Officials in Beijing are seething after the US blocked Ant Financial's purchase of MoneyGram, and pressured AT&T into abandoning a deal to sell Huawei's Mate 10 smartphone in the US over espionage concerns.
"The warning signs that some sort of tough trade action by the Trump Administration are unmistakable. There's a group of people supporting Trump that are real hawks," said David Russel, the US assistant secretary of state for East Asia until last March.
Russel told a forum at the South China Morning Post that a key test is whether the Trump Administration goes beyond redress mechanisms under the World Trade Organisation, opting instead to use sweeping presidential powers to act unilaterally.
The White House has dusted off Section 301 of the 1974 Trade Act giving Trump licence to take "all appropriate action". This is the nuclear option in trade policy.
What is striking is that Washington has been pressing ahead with an aluminium case even though there has been no formal complaint from the US industries most affected, suggesting that the White House is spoiling for a fight.
The National Security Strategy report issued just before Christmas took the fateful step of naming China - along with Russia - as a rival that seeks to "challenge American power, influence and interests, attempting to erode American security and prosperity".
The genie is out of the bottle and, if it were ever in doubt, China has reminded the US that it has tools to hit back.
Beijing deemed it a slap in the face.
"We urge the US side to stop deliberately distorting China's strategic intentions and abandon such outdated concepts as the Cold War mentality and the zero-sum game - otherwise it will only end up harming itself as well as others," said the foreign ministry.
The trade tensions come at a delicate juncture just as the two great economies start to diverge. A blast of fiscal stimulus at the top of the cycle is pushing the US towards an overheating boom, while China is clearly slowing as fiscal spending cools and credit curbs bite deeper.
This combination is toxic for trade equilibrium.

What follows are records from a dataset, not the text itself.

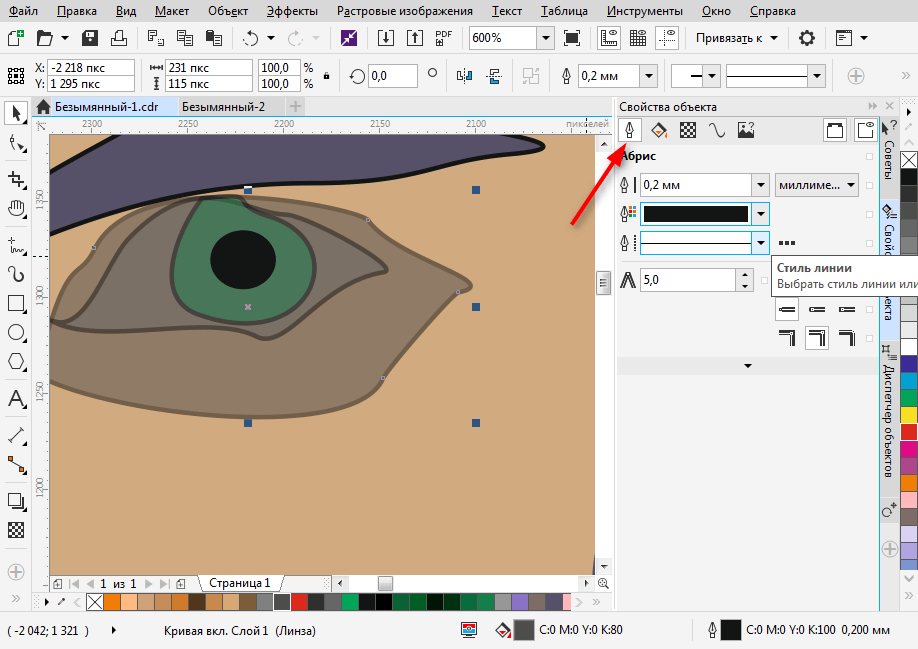Open the Transparency properties tab
Image resolution: width=918 pixels, height=649 pixels.
[688, 130]
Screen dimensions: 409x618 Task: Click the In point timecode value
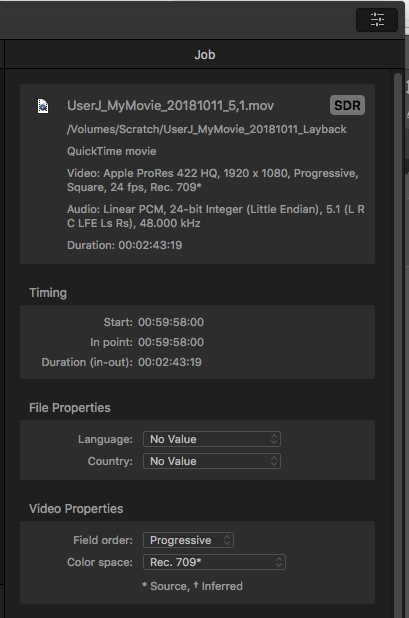point(171,342)
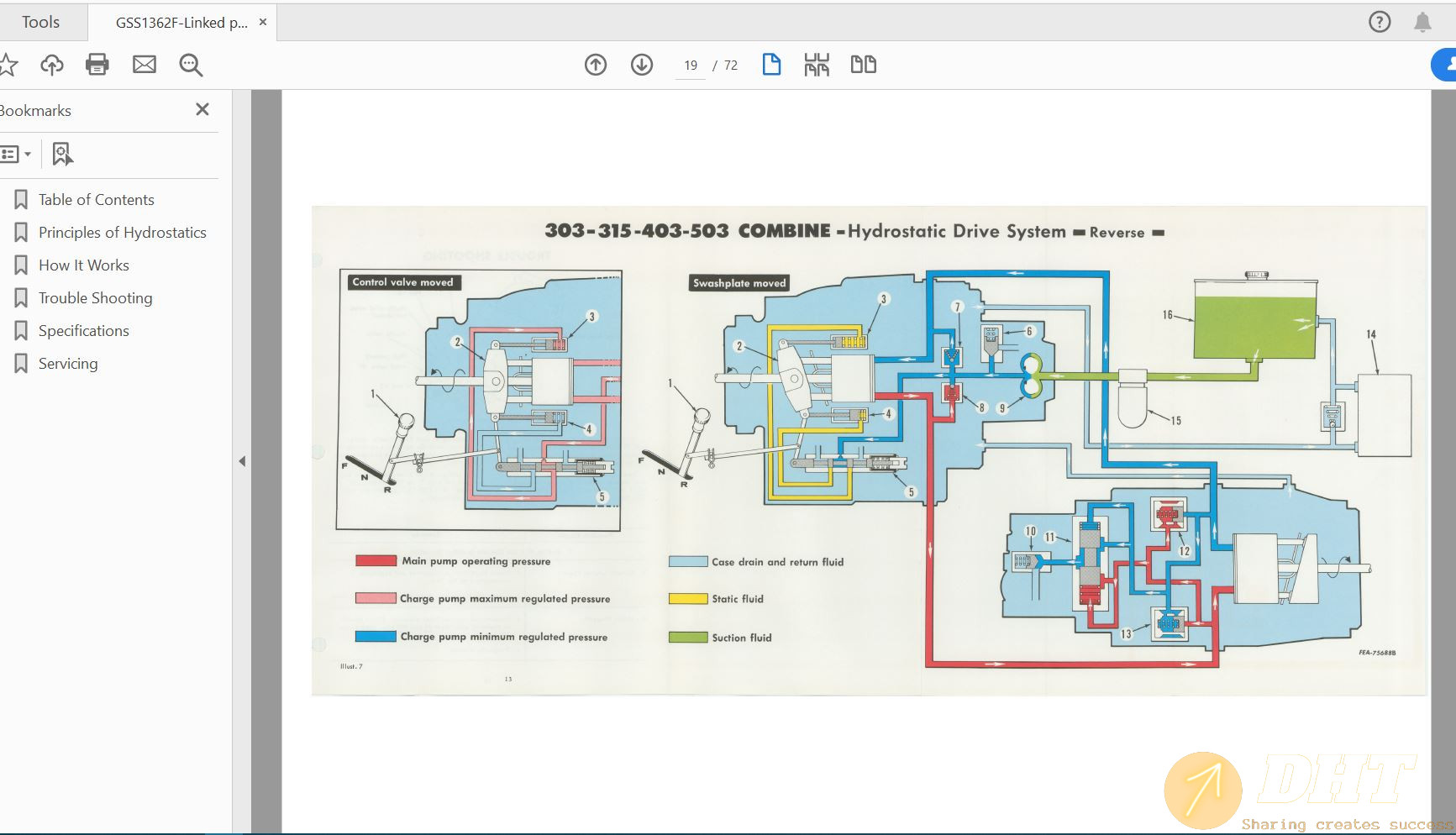The image size is (1456, 835).
Task: Open the notifications bell
Action: tap(1422, 22)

China's trade surplus with the US rose 10 per cent to a record US$276 billion ($380b) last year even before this development. It is almost certain to jump further this year as US consumers suck in imports.
China launched a massive fiscal and credit expansion in 2016 and 2017 designed to prime pump the economy before the coronation of Xi Jinping at the Communist Party Conference last autumn. What is unclear is whether it will slow gently this year, or whether a deeper downturn is coming.
Imports of crude oil, copper, and iron ore fell by 12 per cent, 7 per cent, and 11 per cent in December, beyond what can be explained by season effects. The war on pollution is leading to closures of heavy industrial plants.
China's M2 money supply growth fell to a modern-era low of 8.2 per cent in December. New credit halved to US$90b as the authorities cracked down on shadow banking and forced lenders to deleverage, squeezing the private sector.
Capital Economics says its proxy gauge of economic output - unlike the "smoothed" official figures - has dropped to a growth rate of around 5 per cent.
Yang Zhao from Nomura says the latest policy meeting of the People's Bank showed "increasing worry over rapid debt expansion and high macro leverage. Financial stability remains a top priority. We expect a continued roll-out of tightening measures in the quarters ahead", he said.
If China does slow markedly in the 2018, the global effects will catch much of the investment universe off guard. Most funds are betting on accelerating world growth led by another year of Chinese fiscal expansion, accompanied by a rising commodity cycle.
They may instead hear echoes of 2015 when China tripped badly on its local government reform and tightened too hard just as the US Federal Reserves was turning hawkish. That episode set off US$100b a month of capital flight from China. The People's Bank was forced to sell US Treasuries.
What seems certain is that a full-blown trade war between the US and China would - if allowed to happen - bring Trump's triumphant rally on Wall Street to a screeching halt.